A.When faced with a conference room-sized auditorium packed with national and international press for the last time in his 16-year tenure, he had the feeling that the room was simultaneously listening to two very different people in Angela Merkel.
One was Merkel, the politician, who was not afraid to speak out about her achievements, who patted herself on the back for diplomatic victories and deftly manipulated the answers to difficult questions. The other was Merkel, the scientist, who found it difficult to avoid uncomfortable truths and instinctively wanted to scrutinize her doppelganger’s record.
Merkel’s training as a quantum chemist has always set her apart from the male lawyers, economists and journalists who held the highest office in German politics before her, as she reminded her audience Thursday morning in the latest issue of her press. annual summer. conferences before she resigns in two months.
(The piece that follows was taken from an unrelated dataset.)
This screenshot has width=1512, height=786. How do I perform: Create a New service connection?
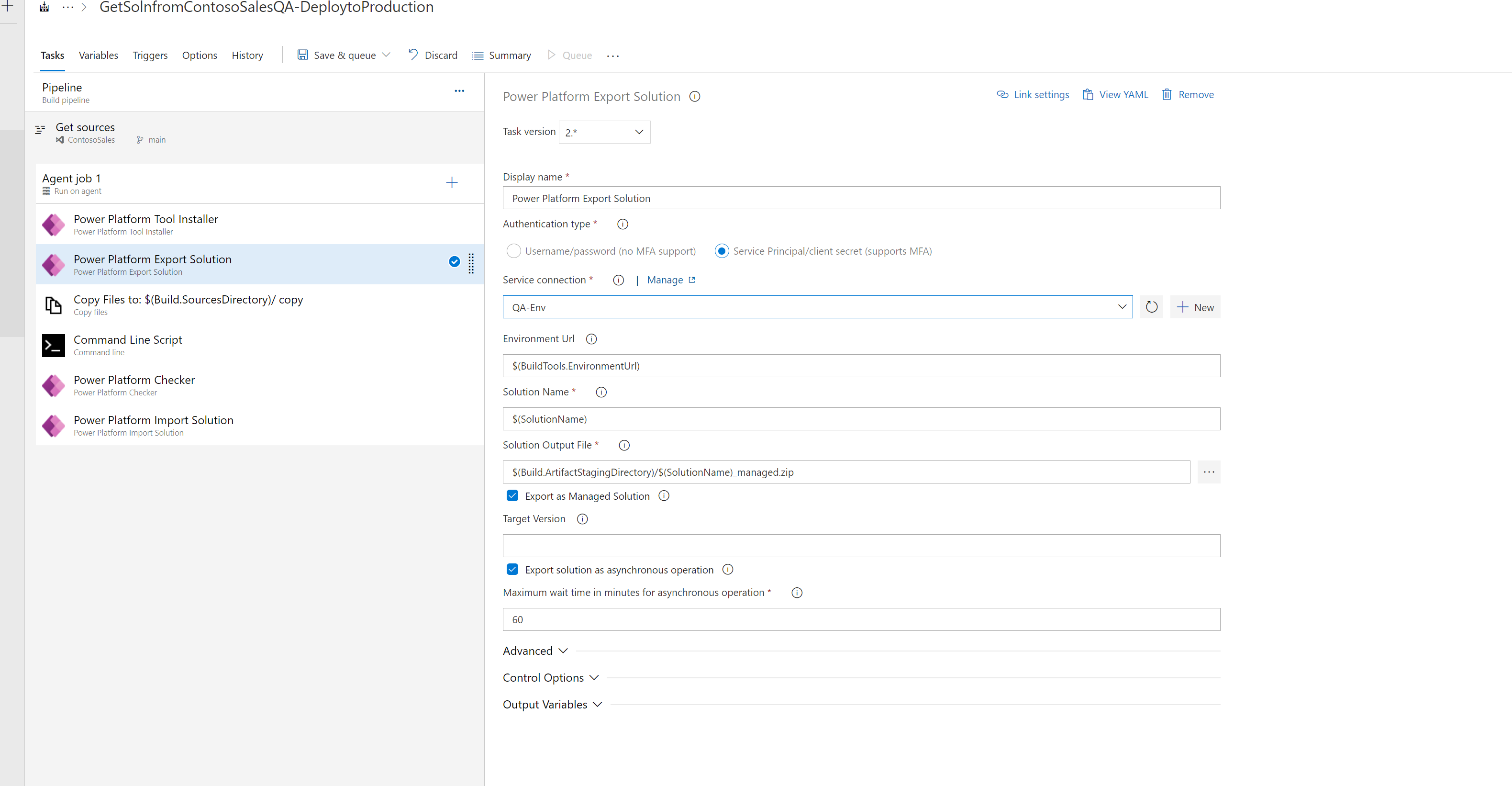tap(1195, 307)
At best, the scientific background has made Merkel a politician with an unusually high awareness that there is an objective reality that, at best, political language can mimic but rarely touch.
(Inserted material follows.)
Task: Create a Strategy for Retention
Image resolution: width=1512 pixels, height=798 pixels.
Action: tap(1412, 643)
One of the recent trends in Western democracies that concerned him most, he said, was a “mix of feelings and facts” fueled by social media, a phenomenon that he felt had the potential to unleash the achievements of the Enlightenment. “These are two separate categories: feelings are feelings and facts are facts.”
Her inability to let politics turn into slogans is surprising, even more so when compared to some British prime ministers.
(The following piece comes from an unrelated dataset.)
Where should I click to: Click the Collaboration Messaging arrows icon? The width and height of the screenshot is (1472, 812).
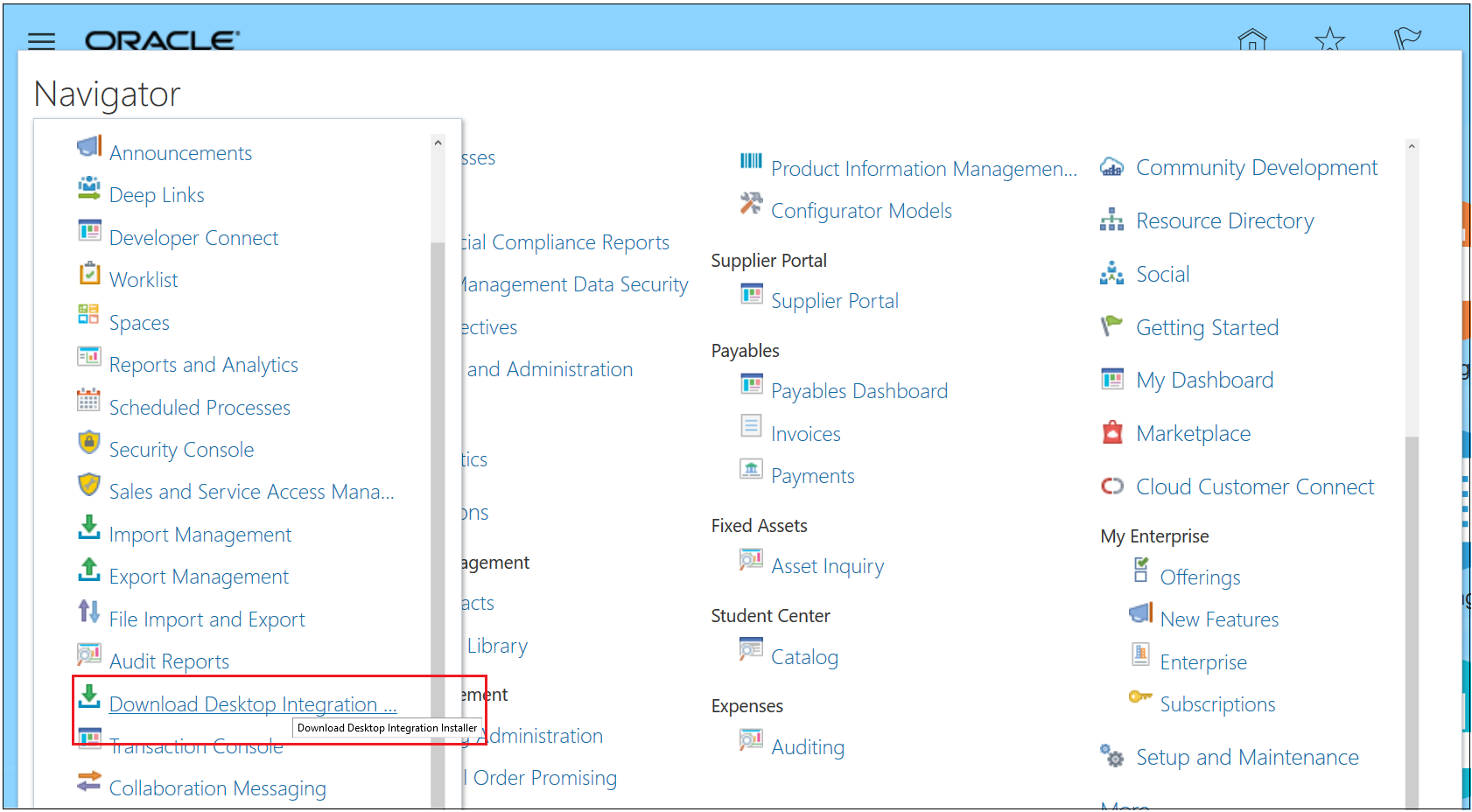(x=88, y=781)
When asked if there had been a distinctly feminine quality to her leadership, politician Merkel briefly smelled a catchy line. “At the end of the day, women have a certain yearning for efficiency.”
But even when her joke drew laughter in the room, Merkel, the scientist, began to row backwards, imagining the headlines in horror: You couldn’t generalize about male and female behavior as such, she clarified, women were more different than usual. they looked alike.
At worst, as when addressing the controversial Nord Stream II pipeline between Germany and Russia, Merkel speaks like a scientist about what political decisions are, presenting options as unavoidable procedures.
The agreement with the US, which commits Germany to sanction Russia if it tries to use the energy supply as a geopolitical lever but allows the completion of the gas pipeline, was “a good step that does not overcome all the divergences,” Merkel said, making make it look like a dispute resolution workshop rather than a concrete project that places Germany’s industrial interests above the concerns of its eastern European and Baltic neighbors.
However, on climate change, the issue is likely to dominate her last two months in office, Merkel, the scientist, is making herself heard against Merkel, the politician, stronger than usual.
“Germany has done a lot,” he insisted, advocating the expansion of renewable energy and the reduction of carbon emissions under his supervision.
But the scientist did not let her finish. Measured against the target for limit global warming Well below 2 ° C, preferably 1.5 ° C, above pre-industrial levels, he said: “What has been achieved is not enough.”
Then, as a policy, he added: “I am of the opinion that I have invested a lot of energy in protecting the climate.” The scientist continued: “And yet I am equipped with enough sense for science to see that objective circumstances demand that we cannot continue at the current rate, but must accelerate the rate.”
A true political animal would have used his last major press conference to defend the designated successor who will continue his legacy or verbally sabotage his competitors. However, Merkel indirectly distanced herself from Armin Laschet, the new leader of her Christian Democratic Union, when she insisted that overall rates of new Covid-19 infections should continue to play a central role when considering pandemic restrictions; Laschet wants intensive care bed occupancy to become a more important indicator.
When a journalist suggested that her potential successor had not understood the challenge of the climate crisis or the mechanics behind the growth of the pandemic, Merkel responded without using Laschet’s name. “I think everyone has already understood how exponential growth works.” It sounded like the opposite of enthusiastic endorsement.